[Trip] Nara & Mount Yoshino
We started our third morning early with a Shinkansen high-speed bullet train to Nara, a city with a deer filled park. Before we left though, I had to find beautifully packed bento box for our 4-hr journey.
Nara
It was pouring rain in Nara but it didn’t stop us from exploring the infamous deer park, Kasuga Taisha temple and Tōdai-ji Temple. Sanjo street leading to these sights was a nice stroll with many shops and cafes.
Deer would roaming around and wait to be fed deer crackers. Chi was a natural and I was anxious. A deer even bit me but luckily it just left a bruise.
Kasuga Taisha is one of my favorite temples on this trip. It had beautiful lanterns hung around and it wasn’t too touristy or busy. The entrance to a small room surprised us with lanterns lit up in darkness. It was a remarkable sight with the detailed patterns.

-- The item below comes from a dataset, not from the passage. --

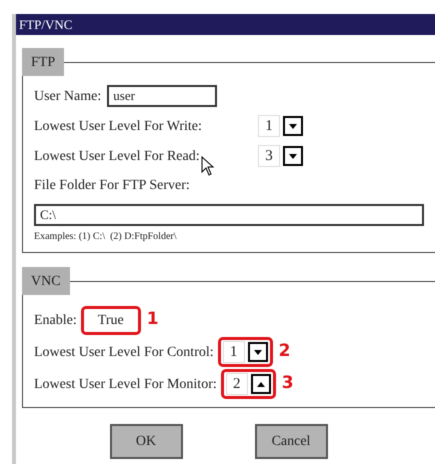 The width and height of the screenshot is (435, 464). I want to click on callout-number: 1, so click(152, 320).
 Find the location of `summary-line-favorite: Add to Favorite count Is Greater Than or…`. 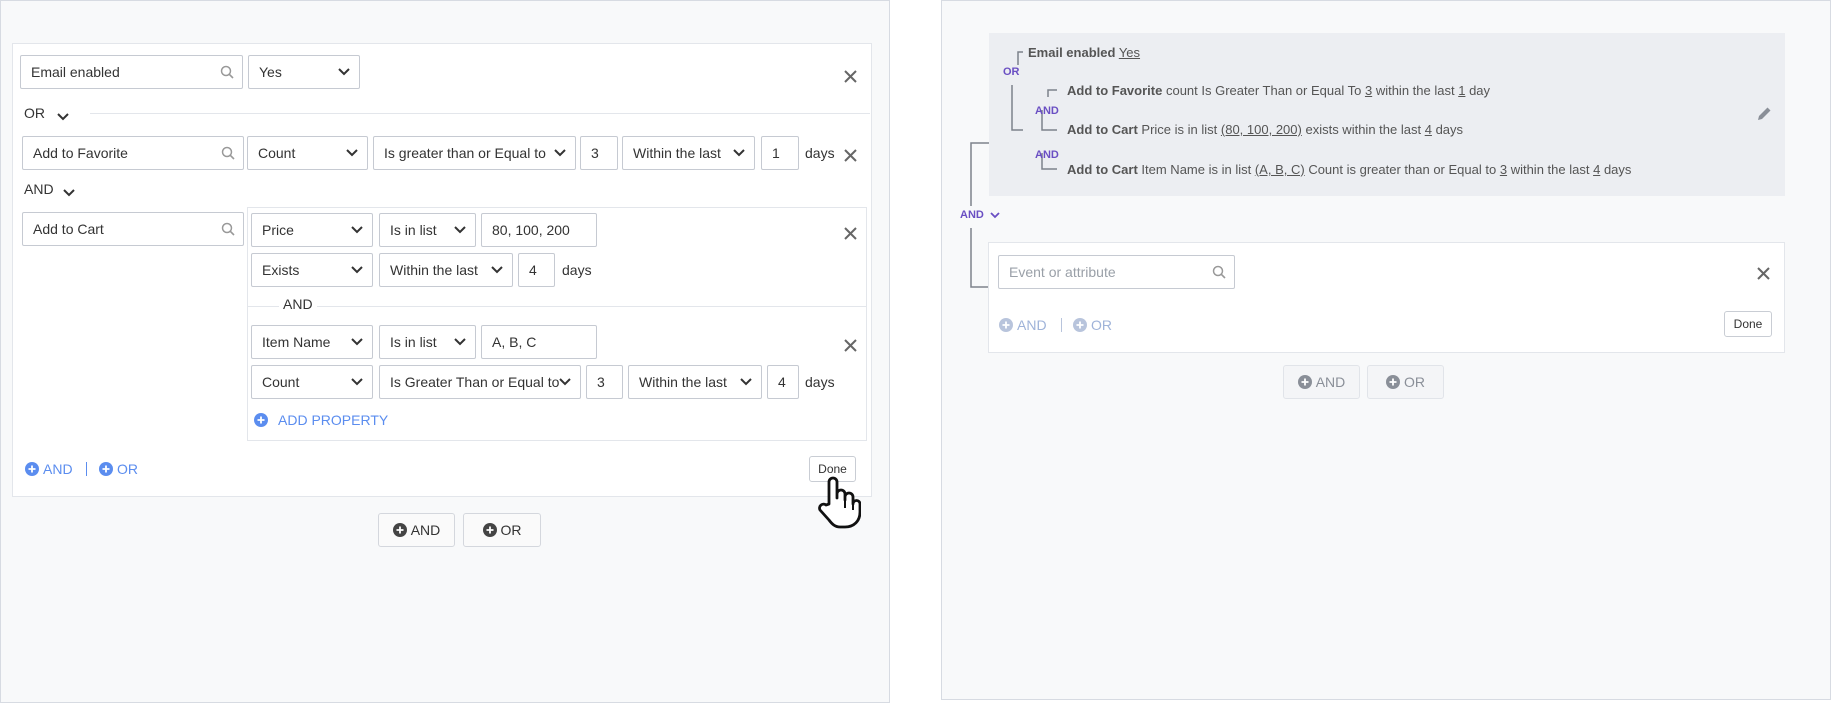

summary-line-favorite: Add to Favorite count Is Greater Than or… is located at coordinates (1279, 90).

Todaji temple was a huge complex with dark wood interiors and the worlds largest bronzed Buddha. It was nice but incomparable to Kasuga Taisha temple.
Mount Yoshino
From Nara, we took multiple trains to Yoshino town and arrived after the 4-hour journey. When I saw photos of Yoshino during full bloom, I knew I had to see the pink mountainside. We were lucky to have sunny weather on our visit and we arrived on the first days of full bloom for the lower base area. I think a few more days would have been optimal viewing but it was beautiful nonetheless.

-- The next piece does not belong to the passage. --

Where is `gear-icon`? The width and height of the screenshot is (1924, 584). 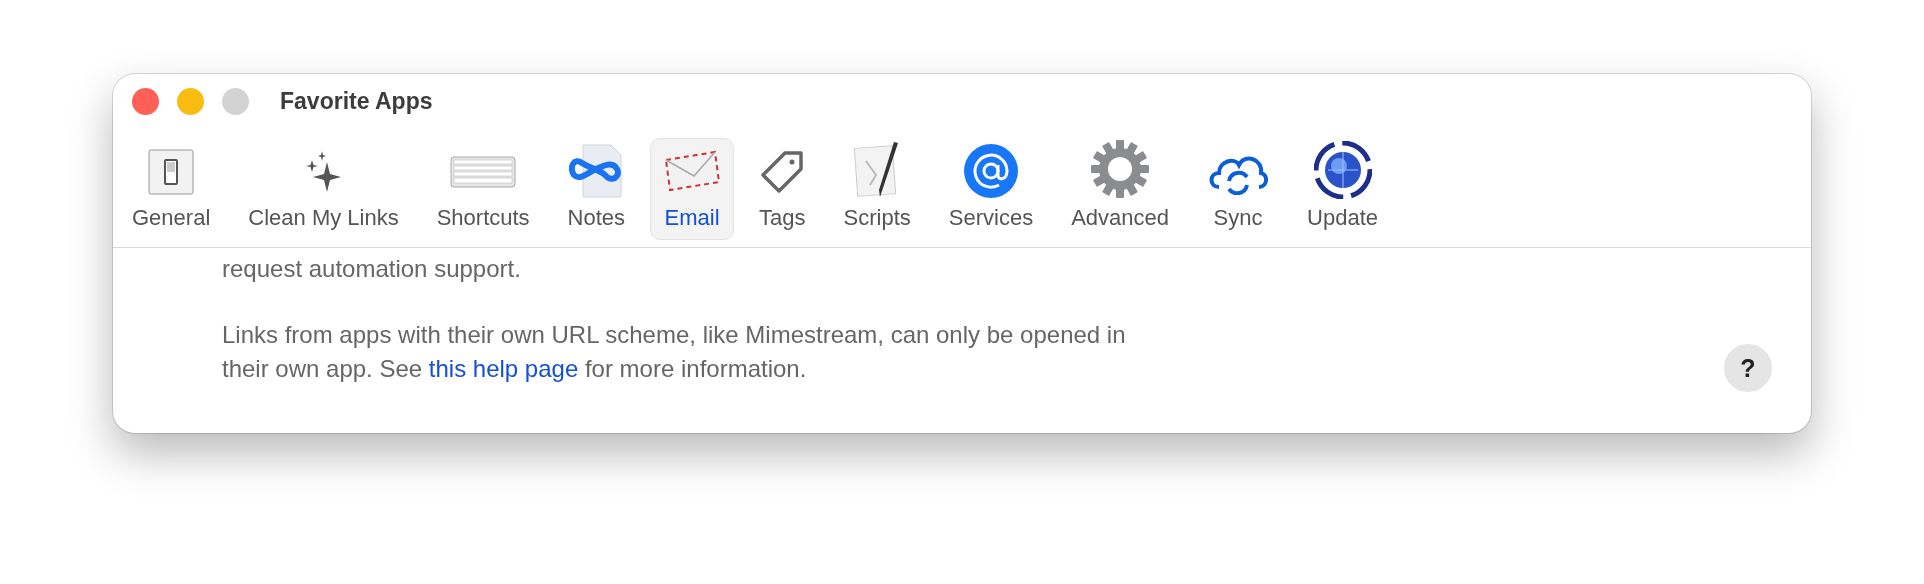
gear-icon is located at coordinates (1120, 169).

We arrived at our stay at the Chikurin-in temple and checked into a traditional Japanese room. This was our ryokan stay and I’m so glad we ending up booking their last room during Sakura season.
The grounds were a small but beautiful Japanese garden. There was an hot indoor and outdoor bath area. Our room was spacious and we got to sleep on a futon on tatami mats. This felt so authentic and I think we were the only non-Japanese speaking tourists here.
The hotel served us a hot pot “Shabu Shabu” Japanese dinner consisting of duck, chicken and vegetables. It was artfully presented and tasted delicious. The soup base was thick compared to Chinese hot pot broth but it very flavourful.
While we waited for breakfast, we explored the peaceful garden.
Breakfast was another beautiful sight. There was tofu, egg, mini salad, seaweed and other mini dishes. It was as tasty as it looked.
We were looking for Hanayagura Lookout but then we got lost in the upper area of Mount Yoshino since the signage and maps weren’t clear or in English. The terrain was all muddy and all I wore were flats! We were frustrated because we were wasting time and energy not knowing where we’re going. Eventually, we learnt that the viewpoint was south and we hiked up north for no reason. A little defeated, we made our way south and found the popular viewpoint.
The viewpoint displayed a picturesque landscape with pink Sakura trees. Another week would have been perfect for full bloom but we were able to see hints of pink and the lower region in full bloom.
We continued going down the mountain and munched on food shops along the way. It was busy but didn’t feel as touristy compared to Kyoto. Most of the tourists were all Japanese.
We arrived at the Yoshimizu Temple for another spectacular view of Sakura trees on mountain. We started see more and more Sakura trees as we reach the lower part of the mountain.